The decision-making part
A claim that acquires a plurality of the calculation methods associated with the resource usage amount close to the target resource usage amount based on the correspondence information, and determines the calculation method based on the acquired plurality of the calculation methods. Item 8. The information processing apparatus according to Item 8.

The information processing apparatus according to claim 1, further comprising a notification unit for notifying that the target resource usage amount is equal to or less than a predetermined standard in the information processing system.

The acquisition unit
Every time the calculation method is determined by the determination unit, the resource usage amount is acquired.
The calculation unit
Each time the resource usage is acquired by the acquisition unit, the target resource usage of the partial inference device that next calculates the inference process is calculated.
The decision-making part
The information processing apparatus according to claim 2, wherein the calculation method of the partial inference device that next calculates the inference process is determined each time the target resource usage amount is calculated by the calculation unit.

The acquisition unit
Every time the calculation method is determined by the determination unit, the resource usage amount is acquired.
The calculation unit
Every time the resource usage is acquired by the acquisition unit, the target resource usage of all the partial inference devices for which the inference processing is calculated thereafter is calculated.
The decision-making part
The information processing apparatus according to claim 2, wherein every time the target resource usage amount is calculated by the calculation unit, the calculation method of all the partial inference devices for which the inference processing is calculated thereafter is determined.

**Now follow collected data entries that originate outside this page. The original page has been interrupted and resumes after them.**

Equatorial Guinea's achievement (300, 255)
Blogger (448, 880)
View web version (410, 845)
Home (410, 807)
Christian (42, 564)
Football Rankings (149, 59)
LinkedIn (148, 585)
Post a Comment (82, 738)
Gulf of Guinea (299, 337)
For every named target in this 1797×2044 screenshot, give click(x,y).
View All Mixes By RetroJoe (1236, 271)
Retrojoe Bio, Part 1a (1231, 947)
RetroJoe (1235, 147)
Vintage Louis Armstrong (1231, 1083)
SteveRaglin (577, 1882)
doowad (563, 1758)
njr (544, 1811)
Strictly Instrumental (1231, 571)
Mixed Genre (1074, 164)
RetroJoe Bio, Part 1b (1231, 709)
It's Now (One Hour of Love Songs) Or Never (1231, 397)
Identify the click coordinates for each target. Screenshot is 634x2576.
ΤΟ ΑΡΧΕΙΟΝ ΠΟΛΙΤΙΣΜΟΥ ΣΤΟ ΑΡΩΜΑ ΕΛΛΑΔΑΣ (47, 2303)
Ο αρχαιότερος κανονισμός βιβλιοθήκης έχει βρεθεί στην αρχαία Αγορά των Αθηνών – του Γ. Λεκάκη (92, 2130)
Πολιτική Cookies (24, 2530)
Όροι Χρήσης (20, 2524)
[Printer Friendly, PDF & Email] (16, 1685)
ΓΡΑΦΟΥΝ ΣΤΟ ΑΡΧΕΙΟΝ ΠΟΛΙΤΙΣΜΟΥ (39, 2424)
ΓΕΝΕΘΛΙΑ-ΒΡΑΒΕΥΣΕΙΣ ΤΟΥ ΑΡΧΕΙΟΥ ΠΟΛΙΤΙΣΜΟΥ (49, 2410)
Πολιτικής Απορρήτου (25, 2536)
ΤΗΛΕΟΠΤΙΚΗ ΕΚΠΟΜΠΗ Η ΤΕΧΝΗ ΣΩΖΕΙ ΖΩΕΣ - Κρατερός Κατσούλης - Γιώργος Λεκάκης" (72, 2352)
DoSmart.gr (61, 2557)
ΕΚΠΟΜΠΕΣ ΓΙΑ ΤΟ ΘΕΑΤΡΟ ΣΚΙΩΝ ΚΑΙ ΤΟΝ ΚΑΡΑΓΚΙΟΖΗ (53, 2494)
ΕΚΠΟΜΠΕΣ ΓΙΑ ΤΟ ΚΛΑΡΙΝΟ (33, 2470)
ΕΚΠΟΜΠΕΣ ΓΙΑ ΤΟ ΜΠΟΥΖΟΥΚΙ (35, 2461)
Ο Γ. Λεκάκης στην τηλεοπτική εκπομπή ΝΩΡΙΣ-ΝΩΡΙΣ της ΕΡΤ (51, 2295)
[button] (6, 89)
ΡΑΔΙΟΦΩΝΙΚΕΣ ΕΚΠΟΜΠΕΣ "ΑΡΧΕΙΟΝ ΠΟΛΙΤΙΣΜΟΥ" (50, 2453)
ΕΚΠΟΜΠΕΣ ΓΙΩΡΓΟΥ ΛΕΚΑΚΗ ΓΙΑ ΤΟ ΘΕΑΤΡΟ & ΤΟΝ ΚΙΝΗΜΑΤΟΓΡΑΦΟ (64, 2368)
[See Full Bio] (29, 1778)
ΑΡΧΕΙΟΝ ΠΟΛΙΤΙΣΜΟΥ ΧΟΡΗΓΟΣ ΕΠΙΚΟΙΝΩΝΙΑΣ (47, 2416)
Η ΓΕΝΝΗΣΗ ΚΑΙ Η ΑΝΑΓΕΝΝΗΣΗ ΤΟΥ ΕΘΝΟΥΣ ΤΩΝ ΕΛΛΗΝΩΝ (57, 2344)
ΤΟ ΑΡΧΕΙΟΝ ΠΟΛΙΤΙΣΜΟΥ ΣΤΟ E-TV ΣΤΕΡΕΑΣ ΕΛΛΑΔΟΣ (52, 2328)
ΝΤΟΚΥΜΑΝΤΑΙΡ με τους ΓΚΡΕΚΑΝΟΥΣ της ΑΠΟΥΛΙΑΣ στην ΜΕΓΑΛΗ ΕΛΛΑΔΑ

The processor of the information processing device applied to the information processing system that uses the inference result by the inference device using the neural network
Acquire the total resource usage of the information processing system,
Based on the resource usage, the target resource usage to be allocated to at least a part of the calculation of the inference processing by the inference device is calculated.
An information processing method that determines a calculation method corresponding to the target resource usage.